### DATA EXTRACT
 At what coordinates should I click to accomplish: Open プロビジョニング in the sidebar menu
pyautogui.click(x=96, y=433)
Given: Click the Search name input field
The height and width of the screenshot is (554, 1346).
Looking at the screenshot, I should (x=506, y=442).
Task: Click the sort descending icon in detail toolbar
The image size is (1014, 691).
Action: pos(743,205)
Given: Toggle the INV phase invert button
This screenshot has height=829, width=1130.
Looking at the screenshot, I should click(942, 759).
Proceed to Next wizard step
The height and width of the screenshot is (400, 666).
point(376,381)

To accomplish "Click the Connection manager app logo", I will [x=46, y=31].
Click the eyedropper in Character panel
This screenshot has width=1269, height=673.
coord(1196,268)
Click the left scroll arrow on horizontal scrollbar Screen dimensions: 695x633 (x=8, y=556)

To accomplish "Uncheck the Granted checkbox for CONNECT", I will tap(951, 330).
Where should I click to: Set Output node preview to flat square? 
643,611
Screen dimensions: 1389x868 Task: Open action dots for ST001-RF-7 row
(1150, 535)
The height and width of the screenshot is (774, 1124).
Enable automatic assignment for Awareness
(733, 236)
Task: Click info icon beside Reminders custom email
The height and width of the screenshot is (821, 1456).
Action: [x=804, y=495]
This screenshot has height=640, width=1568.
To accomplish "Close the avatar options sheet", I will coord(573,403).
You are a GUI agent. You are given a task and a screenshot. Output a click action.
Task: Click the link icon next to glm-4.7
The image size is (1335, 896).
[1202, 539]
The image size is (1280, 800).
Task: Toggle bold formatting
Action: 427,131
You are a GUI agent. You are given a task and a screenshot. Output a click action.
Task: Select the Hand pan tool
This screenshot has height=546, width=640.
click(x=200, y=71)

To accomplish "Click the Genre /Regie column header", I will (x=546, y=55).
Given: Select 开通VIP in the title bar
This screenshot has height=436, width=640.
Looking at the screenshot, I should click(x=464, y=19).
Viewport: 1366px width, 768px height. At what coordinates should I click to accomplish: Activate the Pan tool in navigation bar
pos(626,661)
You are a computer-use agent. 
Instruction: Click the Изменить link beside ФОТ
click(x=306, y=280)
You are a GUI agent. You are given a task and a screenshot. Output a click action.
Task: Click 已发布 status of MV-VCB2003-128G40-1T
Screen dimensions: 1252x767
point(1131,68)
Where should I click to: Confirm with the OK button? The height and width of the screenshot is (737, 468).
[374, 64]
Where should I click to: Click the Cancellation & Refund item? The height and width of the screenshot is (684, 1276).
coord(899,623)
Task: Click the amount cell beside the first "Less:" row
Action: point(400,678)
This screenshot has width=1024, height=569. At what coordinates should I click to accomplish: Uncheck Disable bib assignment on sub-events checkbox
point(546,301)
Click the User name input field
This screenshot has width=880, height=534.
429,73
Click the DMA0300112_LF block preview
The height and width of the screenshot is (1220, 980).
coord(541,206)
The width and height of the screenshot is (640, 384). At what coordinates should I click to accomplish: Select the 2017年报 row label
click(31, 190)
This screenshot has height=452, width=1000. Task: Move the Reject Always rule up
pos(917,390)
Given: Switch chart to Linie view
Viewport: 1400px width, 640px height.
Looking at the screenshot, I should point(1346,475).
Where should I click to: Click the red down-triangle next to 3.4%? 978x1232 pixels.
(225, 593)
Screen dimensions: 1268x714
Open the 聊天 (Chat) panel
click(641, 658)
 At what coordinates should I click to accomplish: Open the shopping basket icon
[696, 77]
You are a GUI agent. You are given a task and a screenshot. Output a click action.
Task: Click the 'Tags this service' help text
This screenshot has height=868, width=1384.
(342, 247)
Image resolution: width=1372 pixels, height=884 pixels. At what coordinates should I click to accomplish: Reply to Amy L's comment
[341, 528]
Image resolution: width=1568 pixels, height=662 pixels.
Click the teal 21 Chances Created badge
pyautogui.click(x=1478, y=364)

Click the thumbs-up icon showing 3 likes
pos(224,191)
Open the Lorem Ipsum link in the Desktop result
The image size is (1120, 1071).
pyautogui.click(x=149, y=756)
######
-- YOUR GOAL --
As the answer, set down only the lines from the data above between the one holding "The image size is (1335, 896)." and the one holding "Task: Select the Hand pan tool", inclusive, exactly as they read.

-- EXPECTED ANSWER --
The image size is (1335, 896).
[1202, 539]
The image size is (1280, 800).
Task: Toggle bold formatting
Action: 427,131
You are a GUI agent. You are given a task and a screenshot. Output a click action.
Task: Select the Hand pan tool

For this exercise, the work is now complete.